Thursday, December 06, 2007
There is always something that rivets attention to news of a suicide bombing. After all, an immense amount of belief in a cause, however misguided, is required to blow one’s own body in smithereens in the process of attempting to inflict the same fate on others. This is all the more true when the suicide bomber is a woman. Around the world, the involvement of women in terrorism and violence of all kinds is still, on the whole, considerably lower than that of men — and when an incident in which a woman is the perpetrator takes place, it immediately makes a splash. Pakistan has heard talk of female ‘suicide bombers’ before, including the story of the two young daughters of a Karachi banker who were reportedly ‘picked up’ in Swat in June 2005, and remained ‘missing’ for many months amidst allegations that they had been trained as suicide bombers. The girls ‘reappeared’ early in 2006, and little more has been heard of the matter since. The possibility of other women being used as suicide bombers has also been discussed, and most recently came up after a ‘burqa’-clad man, initially believed to be a woman, blew himself up a few weeks ago in Bannu.
But now that a woman has actually carried out a suicide bombing, at a check post in Peshawar’s highly-secured military cantonment area and near the offices of a sensitive agency, it is clear that the already-immense security threat faced in the country has suddenly multiplied. The fact of life in the country is that, largely due to cultural norms, women are able to avoid many of the checks that men are more regularly subjected to. It is also true that, many times, vehicles occupied by women are not stopped at check points for a search or other scrutiny.

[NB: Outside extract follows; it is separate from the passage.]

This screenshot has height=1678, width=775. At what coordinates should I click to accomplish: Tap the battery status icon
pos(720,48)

The same immunity enjoyed by women has been used effectively by organizations engaged in militancy at other times and in other places. Algerian freedom fighters, battling French colonial rule in the late 1950s and early 1960s, used veiled women activists to enter public places to carry out terrorist attacks. Some reports suggest that it was for the same reasons that the LTTE deployed a woman for the 1991 assassination of former Indian prime minister Rajiv Gandhi, who was killed when the bomber blew herself up as she approached the leader with a garland.

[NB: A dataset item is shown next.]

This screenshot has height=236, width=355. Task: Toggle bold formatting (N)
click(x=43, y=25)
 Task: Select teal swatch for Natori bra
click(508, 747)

It would seem then that the extremist organizations, which in Pakistan have been so successful in motivating and sending out suicide bombers across the country, are too choosing women to carry out the same evil deeds. The licence available to women to pass unhindered through various security checks, particularly since female staff is not always available, makes them the ideal candidates to carry out attacks of this kind. Mercifully, the bombing carried out by the still unidentified woman in Peshawar claimed no lives other than her own. But the fact that she carried out the blast underscores the success of organizations engaged in such crimes in recruiting women, and, as such, draws attention to the need to alter standard security protocol in the country before another such bombing takes policemen on duty by surprise and adds to the terrible loss of life already inflicted by suicide attacks that have taken place across the country.